If I do the following query to Elasticsearch:

curl -XPOST 'localhost:9200/listing/_suggest' -d '{
  "my-suggestion" : {
    "text" : "table",
    "term" : {
      "field" : "text"
    }
  }
}'

I get back:

{"text":"tabl","offset":0,"length":5,"options":[]}

Why is the result "tabl", even for a correctly-spelled word?


Solution

  • The problem is that I was using the default analyzer, and the default analyzer was using snowball, which was using the snowball index_analyzer, so the words were getting indexes as their stems.

    Because we still want to search on stemmed words, I added an extra field to my document call suggest that uses the standard analyzer.
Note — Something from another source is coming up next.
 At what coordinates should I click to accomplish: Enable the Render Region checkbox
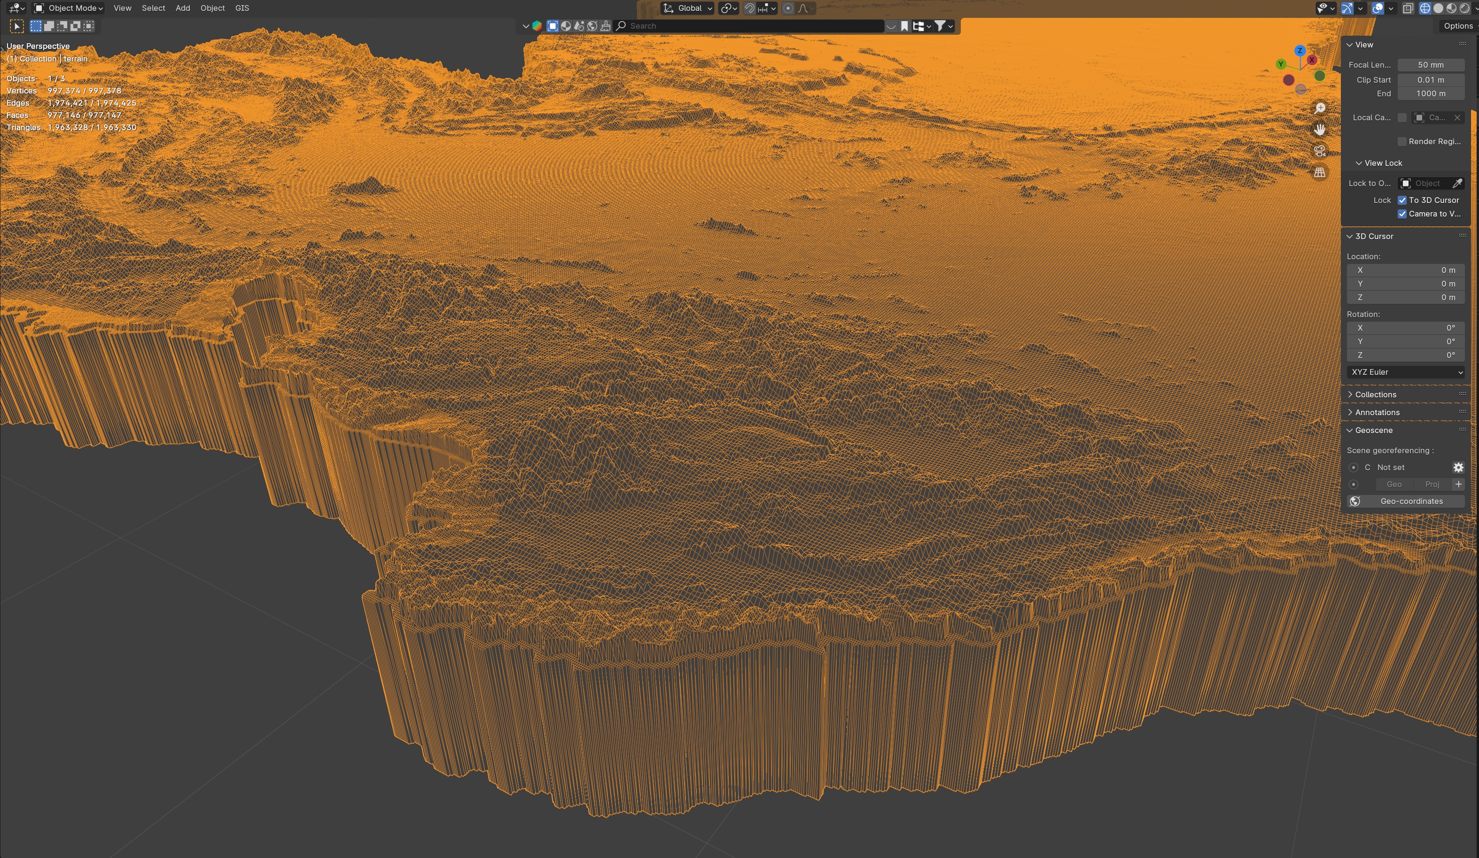pyautogui.click(x=1402, y=141)
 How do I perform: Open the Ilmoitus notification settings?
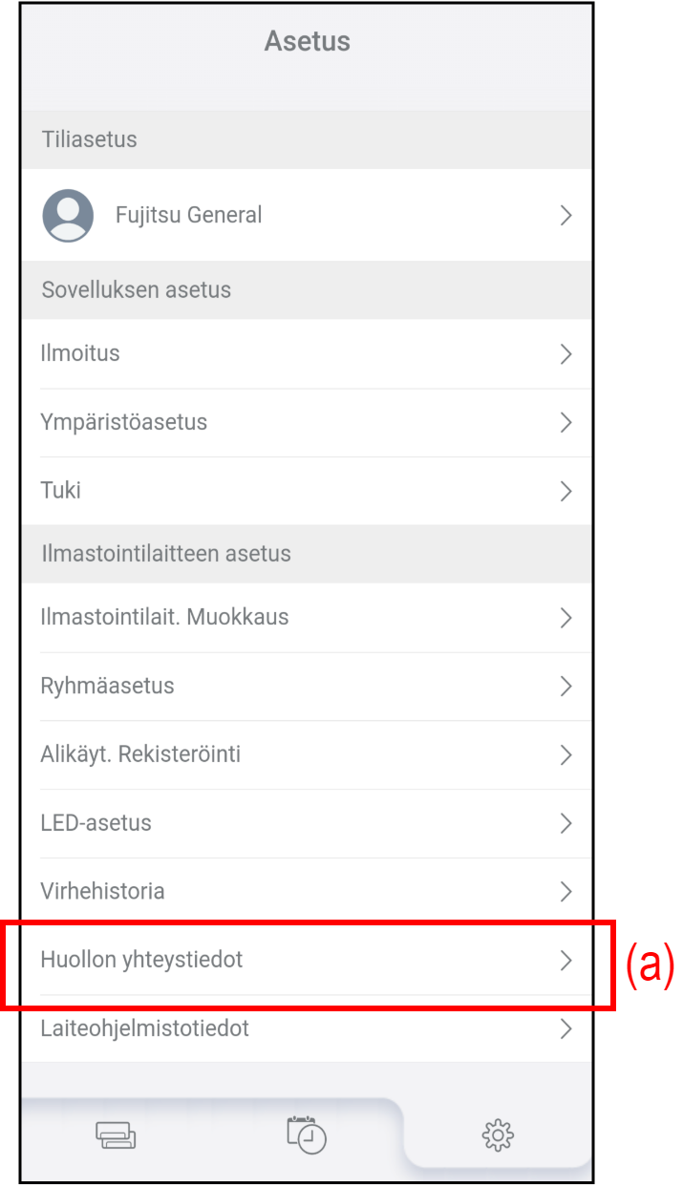pyautogui.click(x=80, y=353)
Into that, I put a text blob of a bunch of the words of that document (title, description, tags) and mark is as include_in_all=false Here's its mapping:

    "suggest": {
        "type": "string",
        "analyzer": "standard"
    },
    

    and then in my query, I query against _all for the actual search results, but use suggest for the suggestions.

    {
      "query": {
         "match": {
             "_all": "tabel"
         }
      },
      "suggest": {
        "suggest-0": {
          "term": {
            "field": "suggest",
            "size": 5
          },
          "text": "tabls"
        }
      }
    }
    

    Which gives:

    {
        "took": 7,
        "timed_out": false,
        "_shards": {
            "total": 5,
            "successful": 5,
            "failed": 0
        },
        "hits": {
            "total": 0,
            "max_score": null,
            "hits": []
        },
        "suggest": {
            "suggest-0": [
                {
                    "text": "tabls",
                    "offset": 0,
                    "length": 5,
                    "options": [
                        {
                            "text": "table",
                            "score": 0.8,
                            "freq": 858
                        },
                        {
                            "text": "tables",
                            "score": 0.8,
                            "freq": 682
                        },
                        {
                            "text": "tails",
                            "score": 0.8,
                            "freq": 4
                        },
                        {
                            "text": "tabs",
                            "score": 0.75,
                            "freq": 4
                        },
                        {
                            "text": "tools",
                            "score": 0.6,
                            "freq": 176
                        }
                    ]
                }
            ]
        }
    }
    

    and then my UI code knows to present a suggestion to the user so they can make better searches.